C’est d’ailleurs suite à la demande de ces chefs qu’Alice envisage de passer au bio. Pour le moment, elle élève ses volailles selon le principe de l’agriculture raisonnée, respectueuse de l’environnement et du bien-être de ses poules. Mais elle doit prendre en compte les contraintes économiques. Elle nourrit ses volailles avec le grain produit par son mari, céréalier à Billancelles. Or celui-ci utilise des produits chimiques même si ce n’est que sur une part restreinte de son exploitation, envahies par les mauvaises herbes.

Alice ne traite ses « poules de couleur » qu’avec l’homéopathie.
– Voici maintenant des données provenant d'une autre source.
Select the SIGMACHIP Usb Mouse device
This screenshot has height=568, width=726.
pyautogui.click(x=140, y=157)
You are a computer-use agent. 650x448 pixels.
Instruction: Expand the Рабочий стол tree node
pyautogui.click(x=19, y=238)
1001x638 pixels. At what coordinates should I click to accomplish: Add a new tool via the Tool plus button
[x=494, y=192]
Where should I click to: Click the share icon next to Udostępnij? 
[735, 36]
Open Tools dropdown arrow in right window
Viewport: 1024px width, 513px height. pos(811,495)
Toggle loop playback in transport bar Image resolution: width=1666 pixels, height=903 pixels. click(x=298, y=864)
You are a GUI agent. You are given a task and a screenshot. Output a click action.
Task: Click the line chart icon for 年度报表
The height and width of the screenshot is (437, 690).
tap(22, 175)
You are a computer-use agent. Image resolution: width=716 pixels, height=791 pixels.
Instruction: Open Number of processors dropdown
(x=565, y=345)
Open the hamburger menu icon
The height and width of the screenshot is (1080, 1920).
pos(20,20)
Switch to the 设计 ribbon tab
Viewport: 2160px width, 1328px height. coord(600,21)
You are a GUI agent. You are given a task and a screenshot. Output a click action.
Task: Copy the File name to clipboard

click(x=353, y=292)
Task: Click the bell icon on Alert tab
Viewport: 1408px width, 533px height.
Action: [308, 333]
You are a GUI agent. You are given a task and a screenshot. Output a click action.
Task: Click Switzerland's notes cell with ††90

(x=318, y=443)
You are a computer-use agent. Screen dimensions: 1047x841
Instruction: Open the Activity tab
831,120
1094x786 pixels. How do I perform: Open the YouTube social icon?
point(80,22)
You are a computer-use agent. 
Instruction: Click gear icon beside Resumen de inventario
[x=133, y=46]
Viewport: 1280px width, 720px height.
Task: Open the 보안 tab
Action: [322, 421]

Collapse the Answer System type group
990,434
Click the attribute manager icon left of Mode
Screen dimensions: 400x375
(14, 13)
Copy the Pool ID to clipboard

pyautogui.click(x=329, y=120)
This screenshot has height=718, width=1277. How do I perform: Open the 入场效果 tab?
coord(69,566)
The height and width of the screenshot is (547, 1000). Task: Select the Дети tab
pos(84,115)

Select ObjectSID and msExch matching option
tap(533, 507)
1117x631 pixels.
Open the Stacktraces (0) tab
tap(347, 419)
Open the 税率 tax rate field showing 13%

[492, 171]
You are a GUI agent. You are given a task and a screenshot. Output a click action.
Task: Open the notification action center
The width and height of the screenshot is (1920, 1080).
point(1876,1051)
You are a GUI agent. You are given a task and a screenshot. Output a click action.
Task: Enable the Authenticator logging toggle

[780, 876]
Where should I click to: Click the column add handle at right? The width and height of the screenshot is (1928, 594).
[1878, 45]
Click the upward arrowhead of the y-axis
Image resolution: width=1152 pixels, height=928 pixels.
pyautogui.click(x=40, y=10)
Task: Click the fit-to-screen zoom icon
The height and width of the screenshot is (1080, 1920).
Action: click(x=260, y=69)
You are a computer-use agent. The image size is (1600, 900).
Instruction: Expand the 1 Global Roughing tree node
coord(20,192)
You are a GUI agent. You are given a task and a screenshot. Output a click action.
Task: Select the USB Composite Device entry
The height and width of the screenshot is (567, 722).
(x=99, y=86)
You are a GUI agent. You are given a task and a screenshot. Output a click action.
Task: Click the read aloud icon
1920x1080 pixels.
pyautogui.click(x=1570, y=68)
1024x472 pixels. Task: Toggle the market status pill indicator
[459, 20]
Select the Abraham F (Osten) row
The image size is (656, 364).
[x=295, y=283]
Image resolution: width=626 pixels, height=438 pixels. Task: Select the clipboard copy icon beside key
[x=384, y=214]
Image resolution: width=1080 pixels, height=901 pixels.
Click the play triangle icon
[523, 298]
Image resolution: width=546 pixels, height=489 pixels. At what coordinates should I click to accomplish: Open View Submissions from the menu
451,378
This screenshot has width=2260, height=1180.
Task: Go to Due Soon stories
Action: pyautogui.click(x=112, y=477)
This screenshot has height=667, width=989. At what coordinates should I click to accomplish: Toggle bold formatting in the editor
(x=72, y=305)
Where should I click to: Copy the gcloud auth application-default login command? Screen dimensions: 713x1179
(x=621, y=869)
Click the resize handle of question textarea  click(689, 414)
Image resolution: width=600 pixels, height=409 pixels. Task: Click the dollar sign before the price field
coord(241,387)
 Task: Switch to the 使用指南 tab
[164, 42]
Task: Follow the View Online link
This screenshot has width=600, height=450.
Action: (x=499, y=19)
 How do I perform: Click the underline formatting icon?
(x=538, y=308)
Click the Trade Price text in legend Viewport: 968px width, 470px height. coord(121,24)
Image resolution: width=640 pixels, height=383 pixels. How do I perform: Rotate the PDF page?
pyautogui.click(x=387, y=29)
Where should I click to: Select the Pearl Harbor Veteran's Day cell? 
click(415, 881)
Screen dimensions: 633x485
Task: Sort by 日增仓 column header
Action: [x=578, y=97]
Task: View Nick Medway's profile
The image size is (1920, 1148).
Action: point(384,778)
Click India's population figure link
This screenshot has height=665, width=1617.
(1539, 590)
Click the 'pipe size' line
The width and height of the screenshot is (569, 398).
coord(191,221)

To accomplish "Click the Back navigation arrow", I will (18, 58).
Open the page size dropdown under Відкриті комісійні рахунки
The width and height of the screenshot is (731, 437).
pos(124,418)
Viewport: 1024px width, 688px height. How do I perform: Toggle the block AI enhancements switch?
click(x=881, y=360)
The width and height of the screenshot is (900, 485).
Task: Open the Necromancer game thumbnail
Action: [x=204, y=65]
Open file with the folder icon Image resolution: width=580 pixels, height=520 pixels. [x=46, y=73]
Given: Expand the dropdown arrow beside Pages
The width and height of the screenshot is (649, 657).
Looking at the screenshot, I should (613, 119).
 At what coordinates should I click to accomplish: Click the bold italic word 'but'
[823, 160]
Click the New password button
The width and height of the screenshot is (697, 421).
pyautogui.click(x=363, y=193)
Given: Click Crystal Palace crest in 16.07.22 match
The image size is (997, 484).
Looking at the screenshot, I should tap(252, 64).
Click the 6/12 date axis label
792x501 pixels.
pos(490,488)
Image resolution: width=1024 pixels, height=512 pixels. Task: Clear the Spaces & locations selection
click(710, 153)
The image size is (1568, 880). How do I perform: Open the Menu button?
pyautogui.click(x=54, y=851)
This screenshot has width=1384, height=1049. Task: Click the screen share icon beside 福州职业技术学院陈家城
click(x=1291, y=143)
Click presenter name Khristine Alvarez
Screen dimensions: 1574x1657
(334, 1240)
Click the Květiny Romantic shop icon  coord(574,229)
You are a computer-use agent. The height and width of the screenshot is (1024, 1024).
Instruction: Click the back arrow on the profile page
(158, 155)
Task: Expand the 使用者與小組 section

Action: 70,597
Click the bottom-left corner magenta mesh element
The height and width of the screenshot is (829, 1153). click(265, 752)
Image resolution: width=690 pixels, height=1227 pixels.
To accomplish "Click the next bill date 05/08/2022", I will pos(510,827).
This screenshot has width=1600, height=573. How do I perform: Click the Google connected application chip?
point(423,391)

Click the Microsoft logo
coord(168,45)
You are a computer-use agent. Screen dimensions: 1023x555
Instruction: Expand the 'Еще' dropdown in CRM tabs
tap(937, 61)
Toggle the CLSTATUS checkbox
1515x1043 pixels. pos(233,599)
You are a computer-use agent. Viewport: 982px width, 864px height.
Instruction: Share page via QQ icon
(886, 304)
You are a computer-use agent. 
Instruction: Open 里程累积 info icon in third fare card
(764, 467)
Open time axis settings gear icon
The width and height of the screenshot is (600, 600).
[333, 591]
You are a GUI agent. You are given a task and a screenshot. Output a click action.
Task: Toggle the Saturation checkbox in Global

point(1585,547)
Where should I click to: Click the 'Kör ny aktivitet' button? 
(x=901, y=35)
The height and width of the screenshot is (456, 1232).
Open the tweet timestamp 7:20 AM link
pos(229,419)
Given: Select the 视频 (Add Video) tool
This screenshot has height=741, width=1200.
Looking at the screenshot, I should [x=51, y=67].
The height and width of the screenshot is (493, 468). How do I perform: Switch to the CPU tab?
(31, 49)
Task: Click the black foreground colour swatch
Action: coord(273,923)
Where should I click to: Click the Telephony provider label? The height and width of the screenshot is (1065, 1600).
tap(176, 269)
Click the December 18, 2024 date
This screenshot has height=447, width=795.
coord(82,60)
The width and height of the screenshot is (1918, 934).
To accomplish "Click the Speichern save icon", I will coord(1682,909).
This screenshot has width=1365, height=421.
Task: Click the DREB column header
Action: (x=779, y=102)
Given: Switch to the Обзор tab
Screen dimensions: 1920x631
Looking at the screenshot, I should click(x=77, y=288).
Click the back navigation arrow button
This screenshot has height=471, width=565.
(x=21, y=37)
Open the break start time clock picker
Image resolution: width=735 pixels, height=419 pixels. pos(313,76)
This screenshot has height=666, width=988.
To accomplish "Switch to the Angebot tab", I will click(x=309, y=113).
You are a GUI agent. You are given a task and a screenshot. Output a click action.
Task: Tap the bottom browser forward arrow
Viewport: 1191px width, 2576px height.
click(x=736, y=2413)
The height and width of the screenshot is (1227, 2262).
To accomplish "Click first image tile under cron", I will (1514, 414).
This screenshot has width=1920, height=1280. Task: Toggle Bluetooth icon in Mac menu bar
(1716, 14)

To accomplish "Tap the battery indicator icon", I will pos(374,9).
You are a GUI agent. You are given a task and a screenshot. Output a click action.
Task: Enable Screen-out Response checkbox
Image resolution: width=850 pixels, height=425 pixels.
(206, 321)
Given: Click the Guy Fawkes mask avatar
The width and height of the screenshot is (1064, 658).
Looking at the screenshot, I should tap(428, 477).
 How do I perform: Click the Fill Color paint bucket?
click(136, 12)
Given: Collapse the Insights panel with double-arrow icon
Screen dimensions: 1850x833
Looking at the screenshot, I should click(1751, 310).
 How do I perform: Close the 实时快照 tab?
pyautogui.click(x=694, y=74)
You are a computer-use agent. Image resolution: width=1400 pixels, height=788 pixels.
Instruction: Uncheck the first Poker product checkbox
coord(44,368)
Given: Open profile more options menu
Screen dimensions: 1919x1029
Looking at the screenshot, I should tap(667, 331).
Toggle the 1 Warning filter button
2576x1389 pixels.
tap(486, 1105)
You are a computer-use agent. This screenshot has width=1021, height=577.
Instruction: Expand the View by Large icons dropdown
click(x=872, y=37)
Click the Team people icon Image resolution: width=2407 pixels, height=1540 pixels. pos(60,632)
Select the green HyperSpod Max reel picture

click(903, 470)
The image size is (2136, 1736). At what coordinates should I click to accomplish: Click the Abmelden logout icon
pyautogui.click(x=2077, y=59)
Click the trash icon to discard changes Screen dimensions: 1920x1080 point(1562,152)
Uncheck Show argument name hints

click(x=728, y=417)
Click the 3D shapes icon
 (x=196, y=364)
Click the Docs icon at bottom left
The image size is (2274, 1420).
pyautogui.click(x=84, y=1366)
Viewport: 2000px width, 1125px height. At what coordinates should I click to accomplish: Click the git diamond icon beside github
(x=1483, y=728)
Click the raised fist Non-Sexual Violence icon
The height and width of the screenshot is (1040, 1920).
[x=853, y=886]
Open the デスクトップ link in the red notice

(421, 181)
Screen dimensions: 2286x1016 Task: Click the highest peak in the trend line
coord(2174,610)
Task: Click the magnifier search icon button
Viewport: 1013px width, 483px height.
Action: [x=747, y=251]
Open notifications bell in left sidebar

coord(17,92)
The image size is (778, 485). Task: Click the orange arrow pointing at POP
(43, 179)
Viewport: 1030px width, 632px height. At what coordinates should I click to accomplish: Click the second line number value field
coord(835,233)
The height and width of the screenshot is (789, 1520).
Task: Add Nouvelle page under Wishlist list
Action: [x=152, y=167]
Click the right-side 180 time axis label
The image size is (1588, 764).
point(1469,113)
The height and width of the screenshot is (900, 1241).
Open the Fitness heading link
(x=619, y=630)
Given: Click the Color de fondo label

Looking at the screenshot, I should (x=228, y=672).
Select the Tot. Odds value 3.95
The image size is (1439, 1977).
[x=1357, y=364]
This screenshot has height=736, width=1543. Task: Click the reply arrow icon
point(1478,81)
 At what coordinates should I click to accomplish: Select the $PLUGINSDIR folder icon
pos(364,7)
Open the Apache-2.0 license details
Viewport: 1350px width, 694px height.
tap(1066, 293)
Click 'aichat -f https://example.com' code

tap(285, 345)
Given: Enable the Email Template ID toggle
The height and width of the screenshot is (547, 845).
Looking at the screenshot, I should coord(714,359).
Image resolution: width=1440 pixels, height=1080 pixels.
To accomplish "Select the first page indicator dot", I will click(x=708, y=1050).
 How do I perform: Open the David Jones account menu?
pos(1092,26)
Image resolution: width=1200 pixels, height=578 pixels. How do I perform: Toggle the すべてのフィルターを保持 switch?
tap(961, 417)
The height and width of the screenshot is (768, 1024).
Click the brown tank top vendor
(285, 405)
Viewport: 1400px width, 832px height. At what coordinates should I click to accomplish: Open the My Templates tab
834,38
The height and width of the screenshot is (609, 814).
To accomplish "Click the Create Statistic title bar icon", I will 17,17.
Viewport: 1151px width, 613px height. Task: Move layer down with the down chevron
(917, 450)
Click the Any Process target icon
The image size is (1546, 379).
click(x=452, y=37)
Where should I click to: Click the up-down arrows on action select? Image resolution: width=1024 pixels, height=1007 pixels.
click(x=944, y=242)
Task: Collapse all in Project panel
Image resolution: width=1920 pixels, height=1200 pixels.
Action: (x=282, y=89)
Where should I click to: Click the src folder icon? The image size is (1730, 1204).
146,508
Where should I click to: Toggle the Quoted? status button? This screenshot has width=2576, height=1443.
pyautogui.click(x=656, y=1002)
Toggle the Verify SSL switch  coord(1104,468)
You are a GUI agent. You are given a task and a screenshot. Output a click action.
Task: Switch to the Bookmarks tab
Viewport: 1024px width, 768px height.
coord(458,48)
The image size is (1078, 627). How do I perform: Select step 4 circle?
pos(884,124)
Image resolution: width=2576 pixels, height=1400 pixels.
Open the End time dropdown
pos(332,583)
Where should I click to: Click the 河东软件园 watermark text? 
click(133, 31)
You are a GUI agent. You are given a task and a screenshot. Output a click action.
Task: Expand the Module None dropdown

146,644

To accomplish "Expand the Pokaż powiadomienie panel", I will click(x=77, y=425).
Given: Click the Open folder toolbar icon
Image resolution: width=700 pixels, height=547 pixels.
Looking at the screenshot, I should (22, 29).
Alors que c’est impossible de le faire pour ses poules plein air. « L’homéopathie demande une adaptation de traitement selon la poule. Elles sont toutes différentes. Il faut également prendre en compte le terrain sur lequel elles vivent, pour qu’on retrouve dans leur traitement le même type de plantes que dans leur environnement. » Un traitement difficile et assez coûteux.

Alice accorde également une grande importance à l’agriculture locale. Elle est membre de Terres d’Eure-et-Loir, une marque créée et déposée par la chambre d’agriculture d’Eure-et-Loir, pour faire connaître au grand public les produits du terroir, comme les œufs d’Alice. Elle appartient également à l’association Le collège culinaire de France, dont le but est de mettre en valeur les pratiques de la culture gastronomique française et les métiers qui en sont issus. L’humoriste américain Bob Hope affirmait : « Si je devais pondre un œuf pour mon pays, je le ferais. » Alice, elle, fait pondre ses poules pour sa région.